I am buried in the sharpening shop today, just in for lunch. All I had time to do was whack the small end off and throw it on the mill to make some crotch table slabs. The piece on the mill (last picture) is the same as the first picture, just flipped over.

The dude in the second picture is my nosey neighbor, he is ring counting it for whatever reason. He is about my size, the big end of the log is 36". Crooked/nasty/limby/burly chunk of wood, I will see what I can do with it .

I will post pictures in this thread when I open that first piece up, it may not be until weekend, not sure.


----------



## jeffreythree (Jan 9, 2008)

Can't wait to see what is inside. Been a while since you put something odd up here, Daren. I have one of those burly elms waiting for me, just to much on my plate to get around to it so its still growing.


----------



## Daren (Oct 14, 2006)

*Well*

What the heck, I don't have anything to do tonight...I guess I can work all night sharpening. I had to open that one piece...then of course my luck came back to bite me, explained in next post.
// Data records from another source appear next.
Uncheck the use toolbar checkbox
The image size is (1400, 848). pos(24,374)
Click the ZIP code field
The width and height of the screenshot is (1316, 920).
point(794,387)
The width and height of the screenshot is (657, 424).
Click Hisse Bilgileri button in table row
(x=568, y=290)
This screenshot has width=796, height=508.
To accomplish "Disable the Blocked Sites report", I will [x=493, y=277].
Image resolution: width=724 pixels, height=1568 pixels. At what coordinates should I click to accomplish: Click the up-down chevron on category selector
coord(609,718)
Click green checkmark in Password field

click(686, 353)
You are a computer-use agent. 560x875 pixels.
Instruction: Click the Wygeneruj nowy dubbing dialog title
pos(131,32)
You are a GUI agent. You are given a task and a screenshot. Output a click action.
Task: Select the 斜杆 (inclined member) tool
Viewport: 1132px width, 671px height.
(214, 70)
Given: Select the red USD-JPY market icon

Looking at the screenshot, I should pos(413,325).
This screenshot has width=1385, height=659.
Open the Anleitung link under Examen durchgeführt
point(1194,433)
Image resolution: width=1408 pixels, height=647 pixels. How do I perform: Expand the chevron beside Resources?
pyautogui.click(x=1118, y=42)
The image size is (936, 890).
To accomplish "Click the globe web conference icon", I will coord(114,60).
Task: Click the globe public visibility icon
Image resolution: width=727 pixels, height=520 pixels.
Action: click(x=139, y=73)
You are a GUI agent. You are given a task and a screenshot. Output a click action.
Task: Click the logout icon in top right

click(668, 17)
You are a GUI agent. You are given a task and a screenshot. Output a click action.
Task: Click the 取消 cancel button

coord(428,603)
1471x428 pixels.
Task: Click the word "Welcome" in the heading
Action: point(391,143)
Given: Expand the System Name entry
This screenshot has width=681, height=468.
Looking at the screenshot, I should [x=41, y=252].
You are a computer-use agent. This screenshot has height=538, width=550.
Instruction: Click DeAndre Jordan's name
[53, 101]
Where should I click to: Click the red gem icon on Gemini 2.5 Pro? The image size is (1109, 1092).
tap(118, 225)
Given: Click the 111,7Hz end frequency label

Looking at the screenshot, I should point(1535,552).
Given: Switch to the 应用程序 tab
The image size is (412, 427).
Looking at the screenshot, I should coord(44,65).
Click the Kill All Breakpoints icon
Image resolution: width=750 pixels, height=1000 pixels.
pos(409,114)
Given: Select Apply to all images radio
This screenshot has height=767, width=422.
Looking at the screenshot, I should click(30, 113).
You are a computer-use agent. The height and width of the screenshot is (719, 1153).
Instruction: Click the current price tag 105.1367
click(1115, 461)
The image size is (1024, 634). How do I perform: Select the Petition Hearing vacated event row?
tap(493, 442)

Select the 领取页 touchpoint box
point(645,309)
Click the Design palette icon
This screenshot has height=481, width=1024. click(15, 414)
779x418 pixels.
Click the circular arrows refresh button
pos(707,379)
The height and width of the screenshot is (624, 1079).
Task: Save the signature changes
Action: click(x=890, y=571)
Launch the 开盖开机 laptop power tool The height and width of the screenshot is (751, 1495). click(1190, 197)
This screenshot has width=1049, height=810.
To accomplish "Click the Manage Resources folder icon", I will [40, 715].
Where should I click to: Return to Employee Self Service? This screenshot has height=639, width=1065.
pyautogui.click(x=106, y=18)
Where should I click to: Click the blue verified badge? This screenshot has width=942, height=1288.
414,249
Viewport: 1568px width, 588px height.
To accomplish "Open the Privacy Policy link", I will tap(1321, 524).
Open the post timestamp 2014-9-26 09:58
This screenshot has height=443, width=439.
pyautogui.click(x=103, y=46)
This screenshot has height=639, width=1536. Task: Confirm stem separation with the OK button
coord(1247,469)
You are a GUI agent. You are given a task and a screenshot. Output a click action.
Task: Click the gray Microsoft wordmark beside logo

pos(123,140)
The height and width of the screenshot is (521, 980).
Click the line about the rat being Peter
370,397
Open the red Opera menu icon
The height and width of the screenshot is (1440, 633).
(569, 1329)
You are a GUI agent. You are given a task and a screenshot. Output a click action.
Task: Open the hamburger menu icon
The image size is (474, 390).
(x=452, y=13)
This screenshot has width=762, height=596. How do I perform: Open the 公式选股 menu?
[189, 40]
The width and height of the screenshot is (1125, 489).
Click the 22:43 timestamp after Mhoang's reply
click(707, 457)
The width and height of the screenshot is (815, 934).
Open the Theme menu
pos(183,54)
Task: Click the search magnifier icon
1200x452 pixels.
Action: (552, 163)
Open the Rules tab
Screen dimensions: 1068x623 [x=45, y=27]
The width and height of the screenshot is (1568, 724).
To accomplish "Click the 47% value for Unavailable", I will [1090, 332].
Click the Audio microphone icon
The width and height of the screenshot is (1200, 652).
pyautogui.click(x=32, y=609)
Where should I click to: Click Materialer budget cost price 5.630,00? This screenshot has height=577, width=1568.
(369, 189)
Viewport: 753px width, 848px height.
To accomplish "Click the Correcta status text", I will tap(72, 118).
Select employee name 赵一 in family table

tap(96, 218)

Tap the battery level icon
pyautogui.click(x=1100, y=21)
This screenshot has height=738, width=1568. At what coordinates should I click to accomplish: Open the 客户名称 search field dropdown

I have milled many burl logs and the burls are usually only on the surface, same here really but they did go further than I expected. I pulled a few slabs that are decent looking.


----------



## Daren (Oct 14, 2006)

*Dang it*

I am just in cooling off/grabbing my wallet 'cause I gotta go get some welding rod for cast iron :furious:

I just got to the nice crotch figure and BOOM ! The band came off. I went to put it back on and found this...the wheel is broke in 4 places. I am a welder, not a big problem...just more BS to deal with.


----------



## firehawkmph (Apr 26, 2008)

Daren,
nice looking piece of ugly ol' elm. You must be given that bandsaw a real workout for it to break like that. Will that weld up pretty easily?
Mike Hawkins


----------



## Daren (Oct 14, 2006)

It was a cumulative thing I am sure Mike...I have been very hard on this mill for 5 years and the only thing I have broke until now was the starter rope. I could tell at least one of the breaks was old, just never noticed it before. 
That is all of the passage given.